**READING PASSAGE**
In the sea between Britain and Ireland, there lies a much smaller island that is geographically and politically separate from the two landmasses on either side. This land is nominally subject to its own Lord, passes laws in a Tynwald, and is called home by 84,000 humans, a population of tail-less cats, an internationally famous motorcycle race, and an embattled Celtic language.
These are elements within the unique character of the Isle of Man. It’s a soup of historical ingredients, added into the mixture from all directions. The island passed in antiquity from the Romano-British sphere of influence to being an outpost of Irishness, later to form part of the Norse-Gaelic Kingdom of the Isles (a.k.a. Sodor – the inspiration for Thomas the Tank Engine’s home), before it then fell into the hands of Scotland and England. The Isle of Man has travelled between many countries without moving an inch.

Anything to do with the island is known as Manx. That word is an ideal example of the three major sources from which Manx culture has arisen, having at its root a Celtic place-name (Man), which was made adjectival by a Norse suffix (-skr), and has since acquired currency in English.
Say the word Manx to me, and my mind jumps first to the Manx language. I’m a fan from afar; my home proudly exhibits Manx memorabilia, such as a bilingual teatowel that hangs in my kitchen.

Statistically speaking, though, you’re unlikely to have met a speaker of Manx – even if you’ve been in Man. The language has suffered usurpation by English, taken to an extreme over the past two centuries. This process culminated with the death in 1974 of Edward Maddrell, the last native (or rather, since-childhood) speaker. Maddrell did live long enough to contribute to the efforts to revitalise the language. There are around 2,200 self-reported speakers and readers of Manx today, with expectations of more, 2026 having been declared the Year of the Manx Language.

**PROVIDED MATERIAL**

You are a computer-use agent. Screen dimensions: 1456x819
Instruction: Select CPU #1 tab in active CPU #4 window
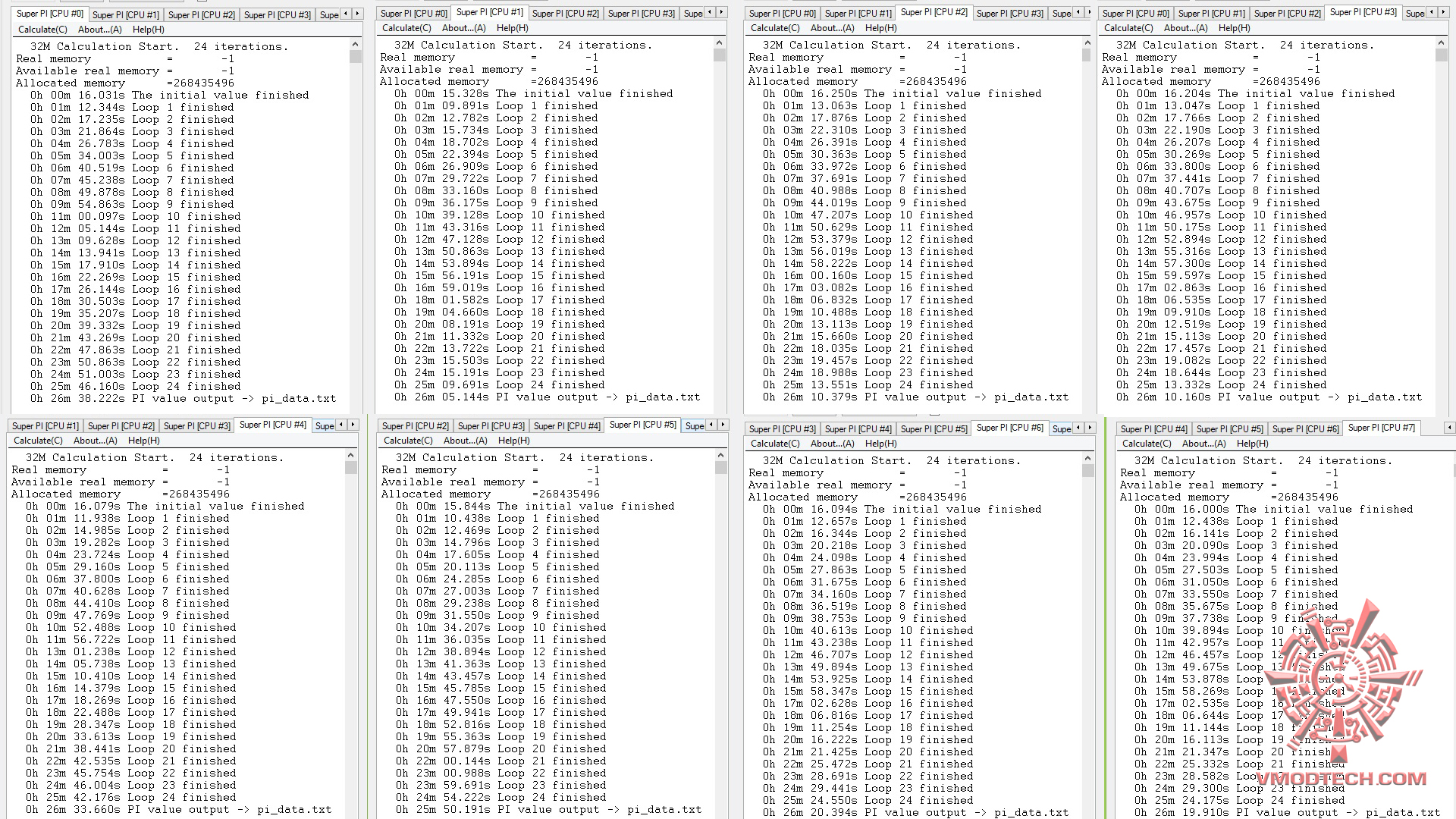tap(45, 426)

**TASKS**
a) In the Isle of Man passage, who is named as the last native speaker of Manx?
b) Write the next part of the Isle of Man passage, picking up after its final sentence.
The data above is separate material, apart from the Isle of Man passage.

**ANSWERS PER TASK**
a) Edward Maddrell

b)
The name Manx, while fondly employed by locals and linguists alike, nonetheless masks the language’s connections and genealogy. These become apparent when we consider the name for the Manx language in Manx itself: Gaelg.
This is recognisably a form of the word Gaelic, a centuries-old term for matters Irish and for elements of the culture that emerged out of Ireland. Strange to say, though, that the Irish first got the word from Britain over the sea, and it doesn’t seem to have been a particularly nice term – a word generically meaning ‘savage’, which the Irish adopted for themselves.
Manx is a sister of Scots Gaelic in Scotland and Irish (often otherwise called Gaelic) in Ireland. The three trace their ancestry back to a point of linguistic unity known as Middle Irish. That is at least its English designation; to its speakers, it would’ve been something like Goídelc. Before Middle Irish (c. 10th–12th century AD) came my beloved Old Irish, then Primitive Irish, and then centuries of Celtic prehistory.
Just as English’s use of the macro-term Gaelic has disintegrated somewhat, Middle Irish went on to fragment into the three ‘Goidelic’ languages (Irish, Scots Gaelic, Manx) and their subordinate dialects over the course of the late medieval and early modern eras.
This process would have partly been due to geographical inevitability. Early-medieval movements had spread Gaelic speech over a vast para-Atlantic stretch: from the southern tip of Ireland to the northern points of the Outer Hebrides, and from east to west across Ireland and Scotland too. Within such geography, new dialects were bound to form via natural variation.

However, political shenanigans contributed too. The incursions of Norse speakers then the hammer of English punched holes in this spectrum of Gaelic, cutting up a once fairly seamless tapestry and leaving islands of language behind. Manx became one of them.
On account of their consanguinity, Manx shares countless similarities with Irish and Scots Gaelic. The vast bulk of their vocabulary and grammar is held in common. Manx has the (in)famous Celtic mutations, for example; it changes the first sound of its words according to context. Mannin ‘Man’ becomes Vannin in the phrase Ellan Vannin ‘Isle of Man’.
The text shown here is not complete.